In the listing below, find each line containing "agent" and report it.

**Data to use:**
= Beginning of Section =
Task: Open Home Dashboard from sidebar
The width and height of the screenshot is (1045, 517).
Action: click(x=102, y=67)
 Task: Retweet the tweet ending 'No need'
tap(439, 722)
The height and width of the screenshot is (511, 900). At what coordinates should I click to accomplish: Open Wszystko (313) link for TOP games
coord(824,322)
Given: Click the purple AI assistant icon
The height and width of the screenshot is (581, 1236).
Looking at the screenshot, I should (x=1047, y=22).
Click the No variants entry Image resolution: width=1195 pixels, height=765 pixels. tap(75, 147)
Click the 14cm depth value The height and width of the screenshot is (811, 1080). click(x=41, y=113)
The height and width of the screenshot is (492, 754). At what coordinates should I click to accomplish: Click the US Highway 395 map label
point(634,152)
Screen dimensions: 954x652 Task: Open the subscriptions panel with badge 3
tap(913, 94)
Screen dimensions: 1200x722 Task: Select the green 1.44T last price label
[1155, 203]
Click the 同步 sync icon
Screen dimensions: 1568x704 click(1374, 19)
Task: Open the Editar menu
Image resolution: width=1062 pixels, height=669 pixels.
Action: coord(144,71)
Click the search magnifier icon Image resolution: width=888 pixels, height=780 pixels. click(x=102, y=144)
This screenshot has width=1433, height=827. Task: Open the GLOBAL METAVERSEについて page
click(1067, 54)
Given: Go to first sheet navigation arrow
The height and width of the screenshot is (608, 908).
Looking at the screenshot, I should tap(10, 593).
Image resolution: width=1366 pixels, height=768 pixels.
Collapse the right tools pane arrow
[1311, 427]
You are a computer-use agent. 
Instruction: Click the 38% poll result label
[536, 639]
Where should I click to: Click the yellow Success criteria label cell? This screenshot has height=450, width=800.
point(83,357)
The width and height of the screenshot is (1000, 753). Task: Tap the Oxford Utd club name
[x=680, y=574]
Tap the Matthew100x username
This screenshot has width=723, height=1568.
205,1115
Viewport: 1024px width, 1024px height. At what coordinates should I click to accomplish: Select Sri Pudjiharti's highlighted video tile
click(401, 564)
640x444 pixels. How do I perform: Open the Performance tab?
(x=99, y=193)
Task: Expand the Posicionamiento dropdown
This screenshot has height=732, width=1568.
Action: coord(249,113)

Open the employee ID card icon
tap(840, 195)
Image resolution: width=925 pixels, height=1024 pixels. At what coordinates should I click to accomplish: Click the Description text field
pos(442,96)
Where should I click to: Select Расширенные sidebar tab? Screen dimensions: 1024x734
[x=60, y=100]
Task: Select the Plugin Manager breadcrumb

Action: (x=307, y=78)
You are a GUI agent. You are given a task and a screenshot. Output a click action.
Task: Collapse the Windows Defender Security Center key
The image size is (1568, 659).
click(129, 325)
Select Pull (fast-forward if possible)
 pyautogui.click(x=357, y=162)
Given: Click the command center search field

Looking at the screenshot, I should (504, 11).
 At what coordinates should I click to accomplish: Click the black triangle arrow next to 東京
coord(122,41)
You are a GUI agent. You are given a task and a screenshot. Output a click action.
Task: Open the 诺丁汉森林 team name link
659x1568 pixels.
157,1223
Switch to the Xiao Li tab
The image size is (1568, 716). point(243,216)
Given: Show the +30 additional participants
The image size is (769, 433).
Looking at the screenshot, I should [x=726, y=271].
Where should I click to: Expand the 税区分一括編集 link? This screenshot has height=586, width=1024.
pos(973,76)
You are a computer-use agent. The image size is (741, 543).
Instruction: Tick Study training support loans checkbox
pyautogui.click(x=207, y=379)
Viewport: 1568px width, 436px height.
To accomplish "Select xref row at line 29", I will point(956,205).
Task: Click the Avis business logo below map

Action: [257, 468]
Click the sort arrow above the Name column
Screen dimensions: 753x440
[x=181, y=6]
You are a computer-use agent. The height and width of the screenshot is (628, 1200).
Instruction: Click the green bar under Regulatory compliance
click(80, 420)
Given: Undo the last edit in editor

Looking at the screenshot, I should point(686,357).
= End of Section =
**Result of this task:**
You are a computer-use agent. 
You are a GUI agent. You are given a task and a screenshot. Output a click action.
You are a GUI agent. You are given a task and a screenshot. Output a click action.
You are a computer-use agent. The image size is (741, 543).
You are a computer-use agent. The height and width of the screenshot is (628, 1200).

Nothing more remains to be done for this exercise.